New 8 month timeline added to the section 24MD(6B) objection process
Section 24MD(6B) of the Native Title Act applies to the creation of a right to mine for the purpose of an infrastructure facility associated with mining and to some compulsory acquisitions of native title. It includes a 2-month notification and objection process and an option for objections to be heard by an independent person or body. As presently drafted, an objection can only be referred for hearing by the native title party, leaving many objections potentially unresolved.
The Bill proposes a new section 24MD(6B)(f) that requires the Government party to refer an objection for hearing, but not until 8 months after notification. This is longer than the 6-month period in the right to negotiate process, which was intended to be the more significant procedural right.
Bill still does not address WA mining lease validation
The Bill still does not include amendments to resolve the issue arising from the High Court's decision in Forrest & Forrest Pty Ltd v Wilson ( HCA 30) relating to the validity of mining tenements in Western Australia.
The Western Australian government introduced the Mining Amendment (Procedures and Validation) Bill 2018 (WA) in late 2018 to confirm the validity of mining tenements affected by the High Court decision. The State is seeking complementary amendments to the Native Title Act to ensure that its legislation is valid under the Native Title Act. We understand that discussions are continuing between the Commonwealth, Western Australian Government and native title stakeholders about this matter.
Amendments to improve workability of the Native Title Act
The Bill contains a number of relatively uncontroversial amendments relating to the Applicant's authority, the Applicant acting by majority, replacement of the Applicant, the right to negotiate process and technical changes intended to improve the claims resolution and agreement-making processes.
We have written about these details in our 2018 Native Title Year in Review article Update on Native Title Act Reform.
PBC governance, accountability and dispute resolution
The Bill contains a number of amendments to the Native Title Act and the CATSI Act which aim to improve the governance and accountability of registered native title body corporates/prescribed body corporates (PBCs) and increase dispute resolution pathways.
The proposals include:
Membership: changes to membership provisions to better protect common law holders of native title by ensuring that a PBC's rule book reflects the relevant native title determination, preventing PBCs from establishing membership criteria, refusing or cancelling membership in a way that disenfranchises a section of a native title group and ensuring a pathway in the PBC rule book for resolution of disputes between common law holders and PBCs (Schedule 8 of the bill).
NNTT new function to assist post-Determination: a new function for the NNTT to assist PBCs and common law holders of native title to promote agreement about native title issues and the operation of the Native Title Act (Schedule 7 of the Bill). This complements the proposed new dispute resolution pathway to be included in the PBC's rule book.

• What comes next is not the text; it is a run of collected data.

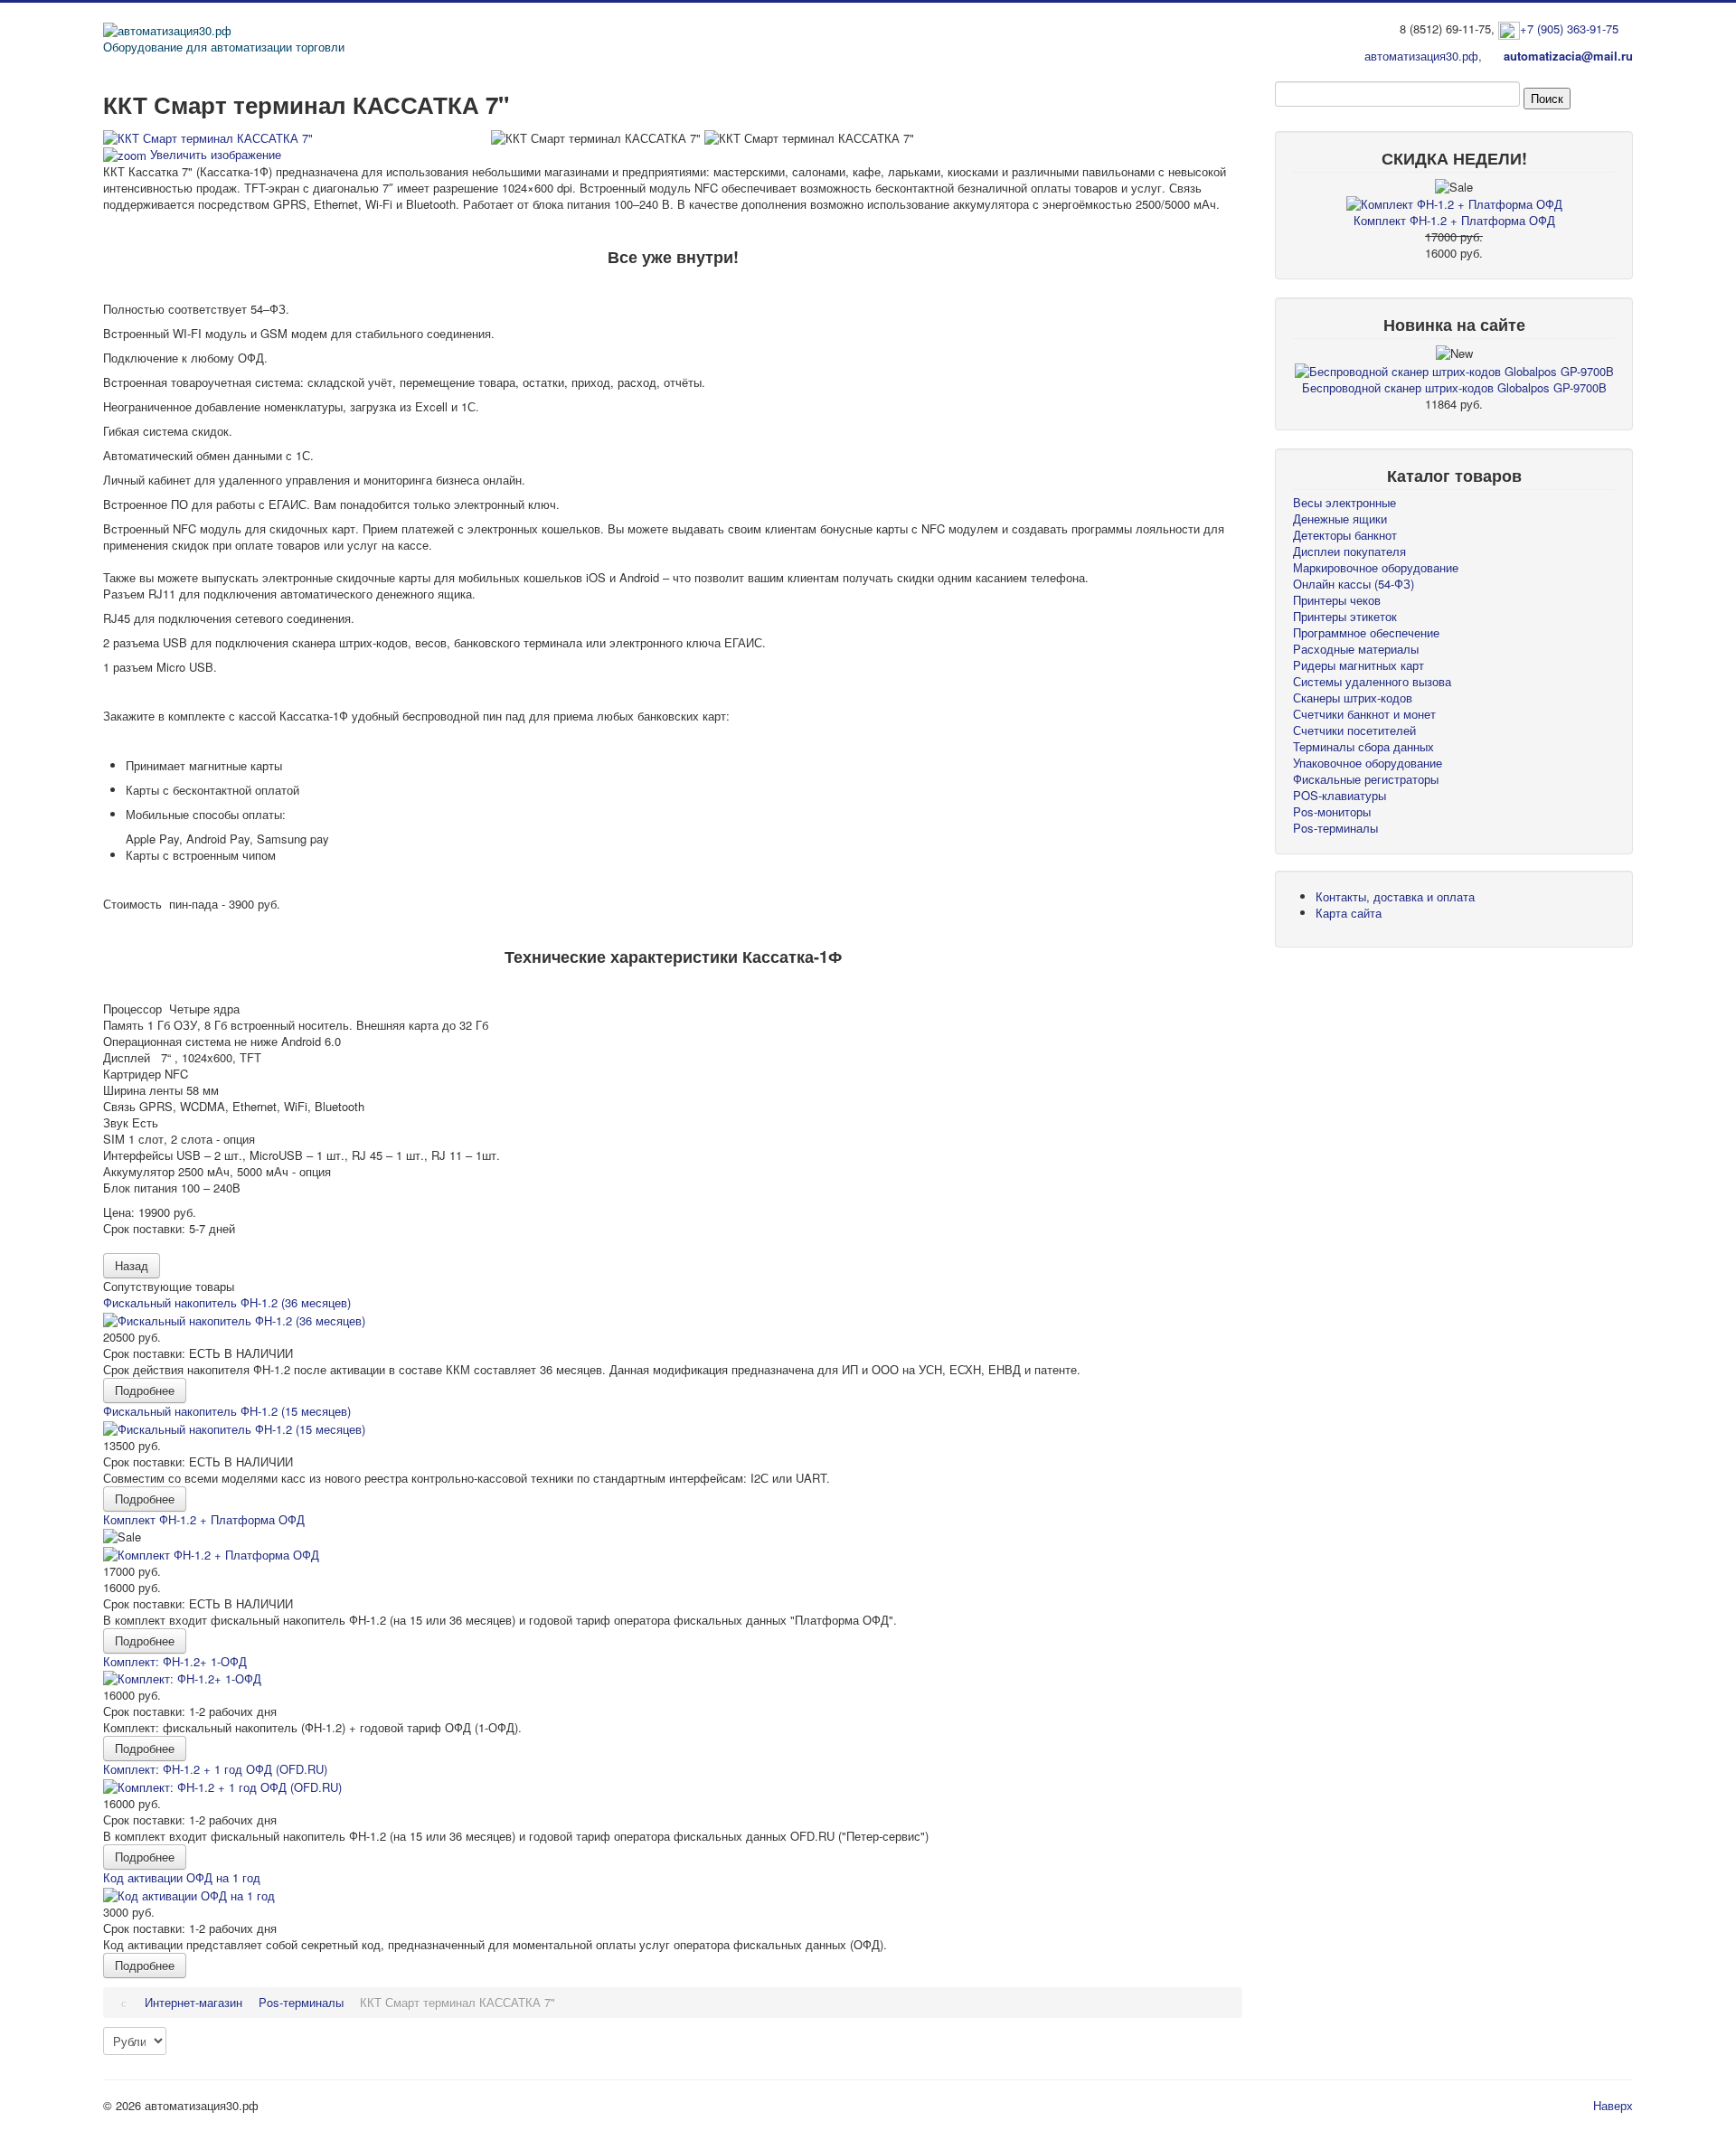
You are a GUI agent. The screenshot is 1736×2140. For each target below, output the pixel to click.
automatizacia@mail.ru (1568, 55)
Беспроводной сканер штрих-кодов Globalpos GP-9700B (1454, 387)
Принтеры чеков (1337, 599)
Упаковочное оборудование (1367, 762)
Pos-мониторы (1332, 811)
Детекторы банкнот (1345, 534)
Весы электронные (1344, 502)
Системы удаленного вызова (1372, 681)
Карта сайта (1349, 912)
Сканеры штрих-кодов (1352, 697)
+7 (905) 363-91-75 (1569, 28)
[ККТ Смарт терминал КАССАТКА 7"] (596, 138)
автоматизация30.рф (1421, 55)
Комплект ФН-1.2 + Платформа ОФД (204, 1519)
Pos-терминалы (1335, 827)
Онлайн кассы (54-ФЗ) (1353, 583)
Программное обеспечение (1366, 632)
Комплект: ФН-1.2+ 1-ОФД (175, 1661)
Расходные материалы (1356, 648)
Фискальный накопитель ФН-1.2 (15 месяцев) (227, 1410)
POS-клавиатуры (1339, 795)
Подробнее (145, 1390)
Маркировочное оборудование (1375, 567)
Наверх (1613, 2105)
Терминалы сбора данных (1363, 746)
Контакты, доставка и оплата (1395, 896)
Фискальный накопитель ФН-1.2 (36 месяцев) (227, 1302)
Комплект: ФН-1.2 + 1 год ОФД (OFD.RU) (215, 1768)
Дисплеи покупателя (1349, 551)
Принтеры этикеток (1345, 616)
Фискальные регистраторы (1366, 778)
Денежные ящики (1340, 518)
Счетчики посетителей (1354, 730)
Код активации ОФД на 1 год (181, 1877)
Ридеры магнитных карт (1358, 665)
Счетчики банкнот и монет (1364, 713)
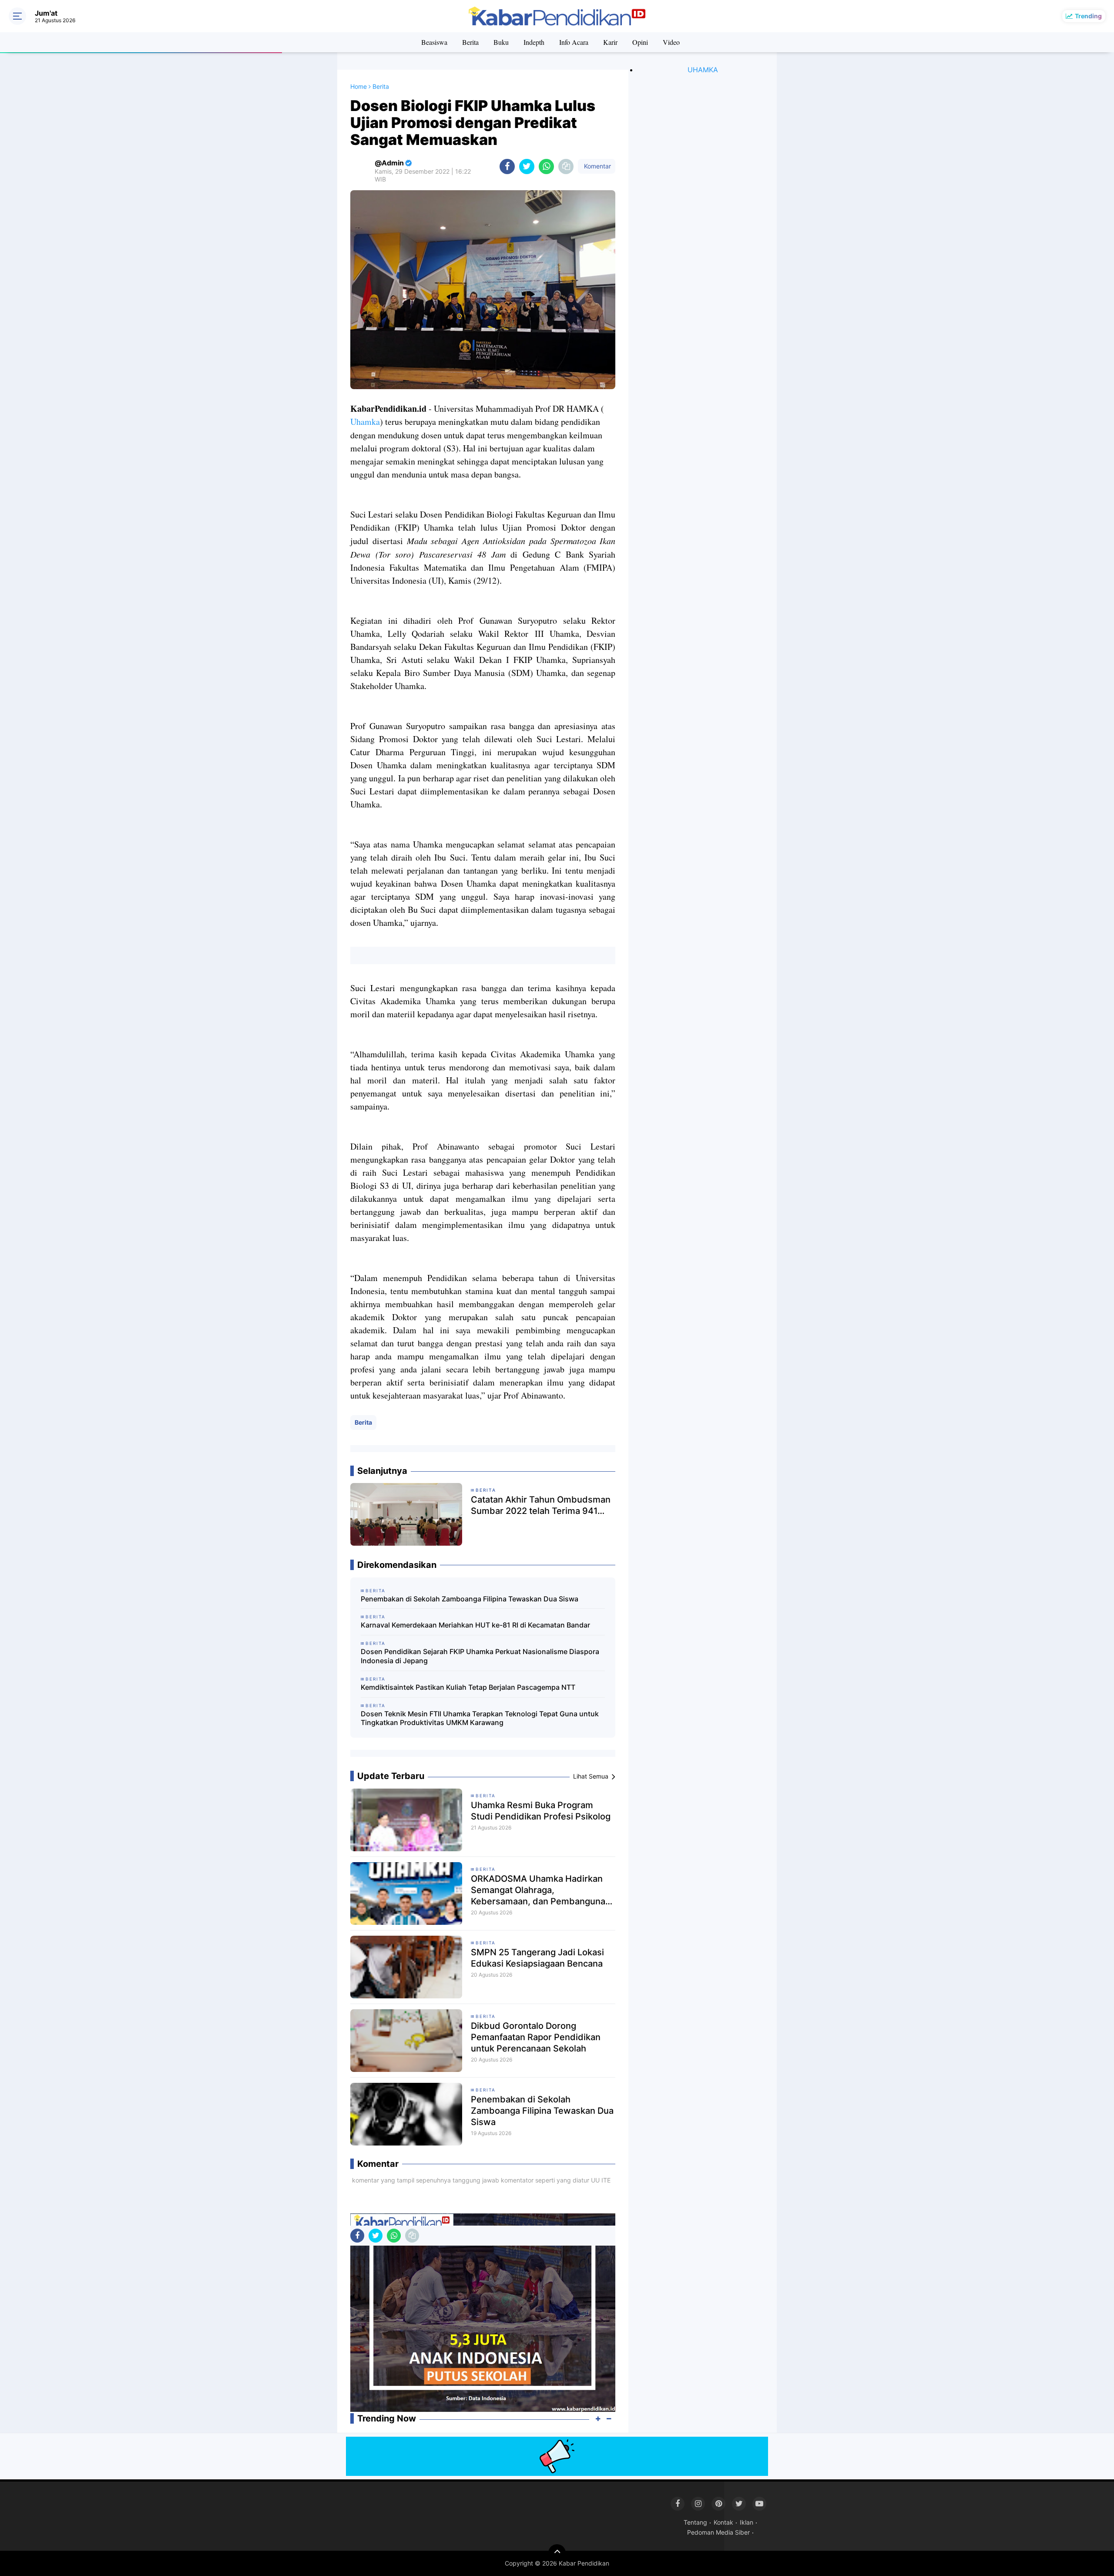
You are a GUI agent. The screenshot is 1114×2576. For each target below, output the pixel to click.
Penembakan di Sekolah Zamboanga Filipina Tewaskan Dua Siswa (469, 1598)
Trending (1088, 16)
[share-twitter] (526, 166)
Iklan (746, 2522)
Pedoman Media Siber (718, 2532)
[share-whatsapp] (546, 166)
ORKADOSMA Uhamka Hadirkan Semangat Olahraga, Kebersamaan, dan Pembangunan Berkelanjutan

ORIC Registrar oversight: adding a new ground for the Registrar to appoint a special administrator to a PBC when there is a serious failure by the PBC to comply with its native title legislation obligations.
Review of the CATSI Act announced
In December 2019, the Minister for Indigenous Australians announced a comprehensive review of the CATSI Act. The review is intended to build on the findings of the 2017 technical review of the CATSI Act, but also include an assessment of the effectiveness of the CATSI Act as a special measure under the Racial Discrimination Act 1975 (Cth) and whether it can better support economic and community development opportunities for Aboriginal and Torres Strait Islander people. The review will also consider aspects of the CATSI Act that are working effectively, and areas that could be improved.